Alta Daily, launched in 2025, is a fashion app that lets users photograph and digitize their entire wardrobe, then receive outfit recommendations through natural language prompts while viewing looks on a personal digital avatar (Meta AI Blog). At the core of the app is Meta's Segment Anything Model (SAM), which has been used to segment and digitize millions of outfits by removing backgrounds from user-uploaded images—a critical feature for the app's clean, magazine-style aesthetic (Meta AI Blog).

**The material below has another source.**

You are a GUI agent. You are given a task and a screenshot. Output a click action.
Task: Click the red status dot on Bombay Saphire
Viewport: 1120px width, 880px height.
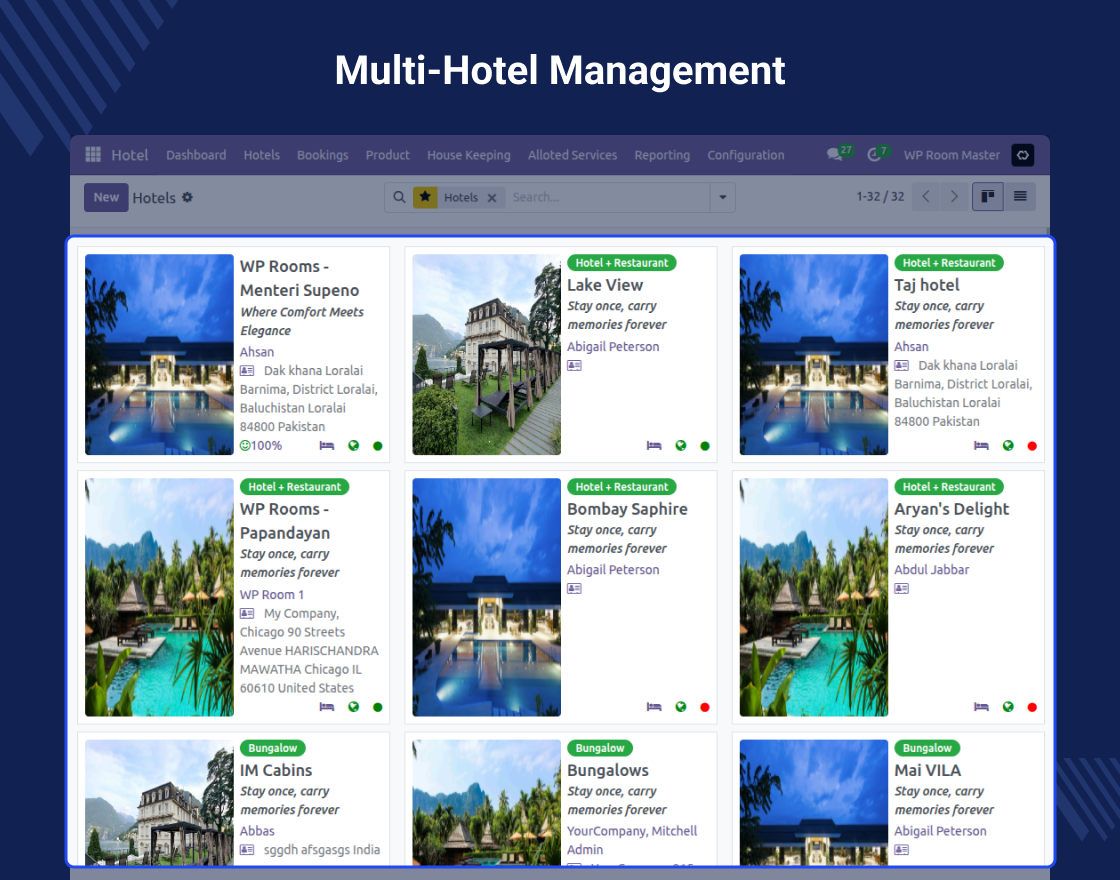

The fashion industry presents unique segmentation challenges: inconsistent lighting, reflective surfaces, jewelry details, and varied backgrounds—from white sneakers on white walls to blue sweaters on blue blankets. The Alta team tested multiple segmentation models across eight product categories and found that SAM consistently delivered the best results, handling everything from mirror selfies to floor-laid items (Meta AI Blog). Beyond performance gains, SAM has had significant financial impact; founder Jenny Wang noted that external segmentation APIs cost a few cents per image, which would add up quickly at scale. By using SAM, Alta has processed more than 20 million images without incurring exorbitant costs, allowing the company to focus on product quality rather than infrastructure expenses (Meta AI Blog).
For commerce practitioners, this case demonstrates how open-source AI models can enable consumer-facing styling experiences that increase wardrobe utilization—addressing the fact that most people wear only an estimated 20% of their closet (Meta AI Blog). The app has already gained a global following in the United States, France, Germany, Mexico, and the Netherlands, and the Alta team is experimenting with Meta's SAM 3D models to unlock even more immersive avatar interactions (Meta AI Blog).